Biological Sciences |  Simulation, Data, Learning

MProt-DPO: Breaking the ExaFLOPS Barrier for Multimodal Protein Design Workflows with Direct Preference Optimization

PI: Arvind Ramanathan, Argonne National Laboratory

AWARD: Director’s Discretionary

Using the MProt-DPO framework, scientists identified synthetic versions of malate dehydrogenase that preserve the protein’s critical structure and key binding areas. Image: Arvind Ramanathan, Argonne National Laboratory

The ability to design and discover new proteins drives advances in medicine, catalysis, and numerous other applications. Leveraging AI and some of the world’s most powerful supercomputers, a multi-institutional team led by researchers at Argonne National Laboratory has developed a multimodal framework to accelerate the design of novel proteins.

Challenge

Mapping a protein’s amino acid sequence to its structure and function is a long-standing research challenge. Each unique arrangement of amino acids—the building blocks of proteins—can yield different properties and behaviors. The sheer volume of potential variations makes it impractical to test them all through experiments alone. AI models offer a way to analyze and predict promising protein structures, but they must integrate diverse data sources to generate reliable designs. By combining AI with high-performance computing, researchers can overcome these challenges and accelerate the discovery process.

Approach

The team developed MProt-DPO, a scalable, end-to-end workflow for protein design that integrates protein sequences, structural and functional information, and natural language descriptions of biochemical properties while incorporating feedback from experiments and molecular simulations.

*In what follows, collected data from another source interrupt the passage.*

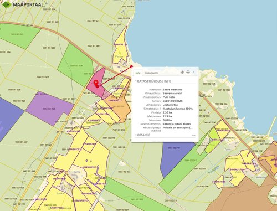Collapse the Katastriüksuse Info section
The width and height of the screenshot is (277, 211).
(x=153, y=81)
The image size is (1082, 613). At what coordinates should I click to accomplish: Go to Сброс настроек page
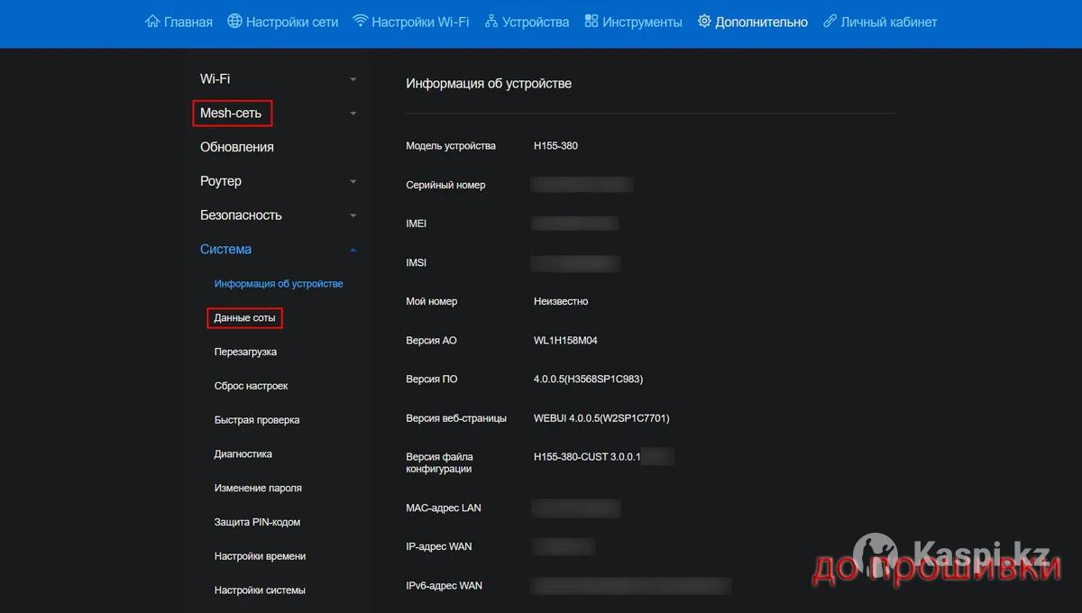(251, 386)
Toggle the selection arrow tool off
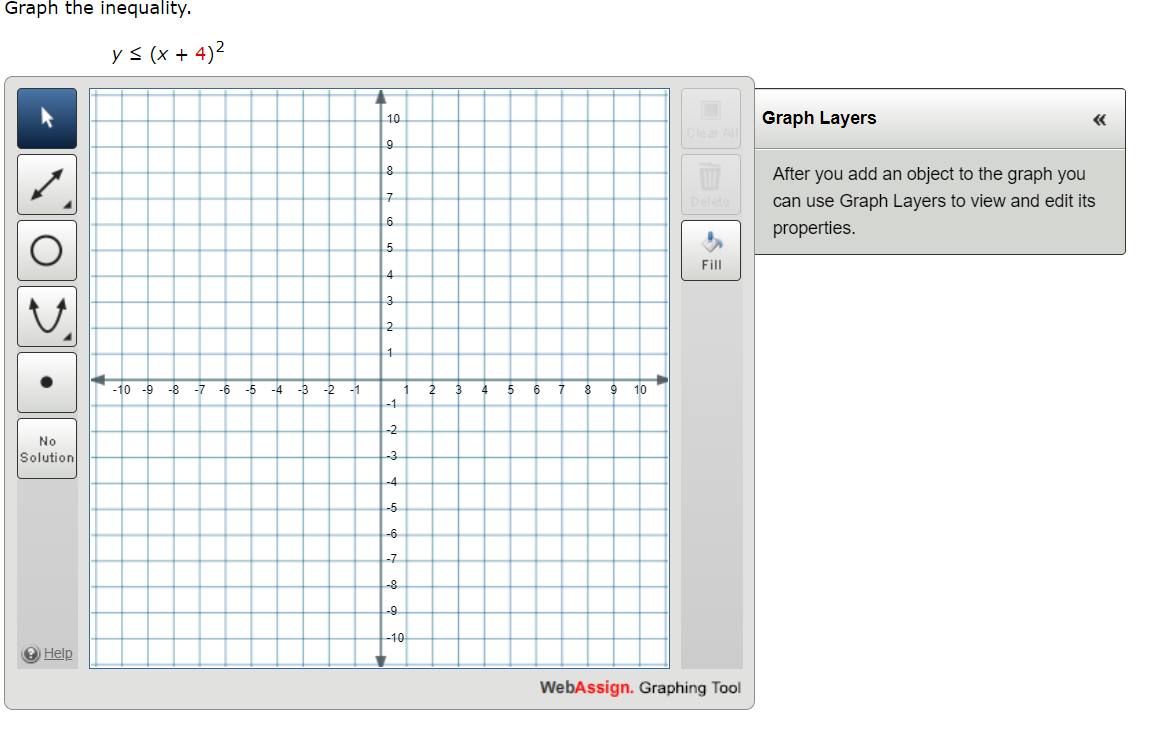 click(x=46, y=118)

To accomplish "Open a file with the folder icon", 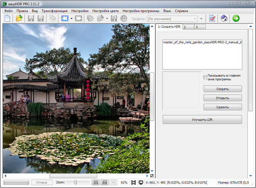I will (19, 18).
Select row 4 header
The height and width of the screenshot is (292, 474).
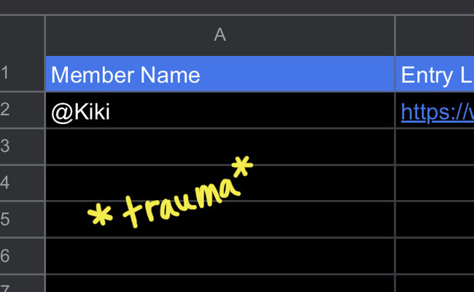(22, 183)
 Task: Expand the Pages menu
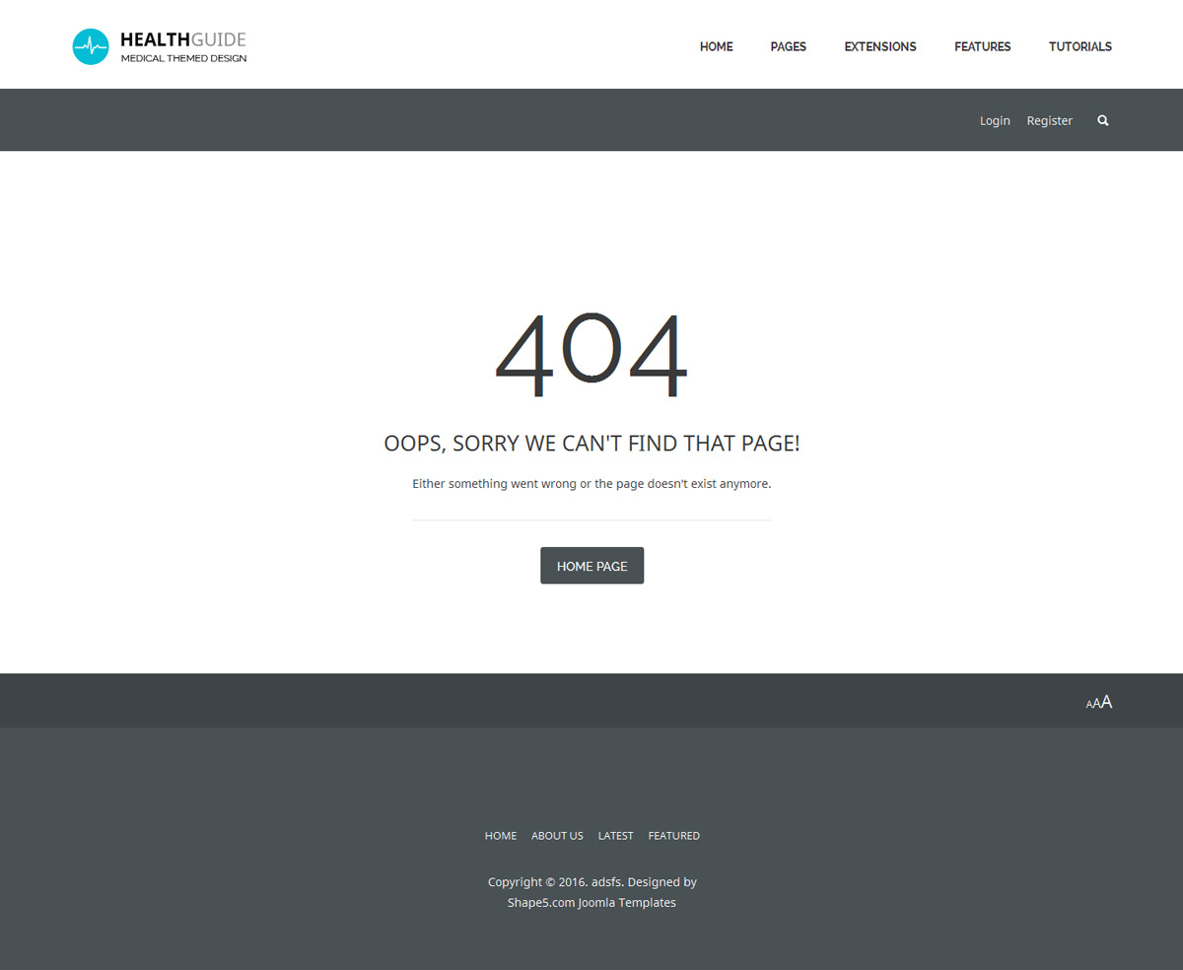tap(788, 46)
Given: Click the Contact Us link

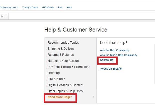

A key component of their framework is Direct Preference Optimization (DPO), which refines AI-generated protein designs based on fitness landscapes to improve their effectiveness. By leveraging multimodal data, the workflow enables AI to learn directly from experimental and computational feedback, enhancing the reliability of designed proteins. The framework was developed and deployed on five leading HPC systems: ALCF’s Aurora, OLCF’s Frontier, the Swiss National Supercomputing Centre’s ALPS, Cineca’s Leonardo, and NVIDIA’s PDX machine. The team achieved over one exaflop of sustained performance (mixed precision) on each machine, with a peak performance of 5.57 exaflops on Aurora.

Results

The team tested MProt-DPO on two tasks to demonstrate its ability to handle complex protein design challenges: enhancing the yeast protein HIS7 based on deep mutational scanning data and improving the catalytic efficiency of malate dehydrogenase using molecular simulations. The framework demonstrated the ability to integrate diverse data sources, refine AI-generated sequences, and produce biologically plausible protein variants with high predicted fitness scores. The team is collaborating with Argonne biologists to validate the AI-generated designs in a laboratory, where initial tests have shown they are performing as expected. Their innovative approach was named a finalist for the 2024 Gordon Bell Prize, highlighting its impact in advancing AI-driven science.

Impact

The team’s development of MProt-DPO marks a major advance in AI-driven protein design, with the potential to greatly accelerate the discovery of new proteins for applications ranging from biodegradation and rare earth extraction to biofuels and biomedicine. By integrating experimental validation into the AI training process, MProt-DPO improves the reliability of generative protein design models. The framework establishes a new benchmark for multimodal AI-driven protein design and contributes to broader AI for science initiatives, including Argonne’s development of AuroraGPT, a foundation model designed to aid in autonomous scientific exploration across disciplines.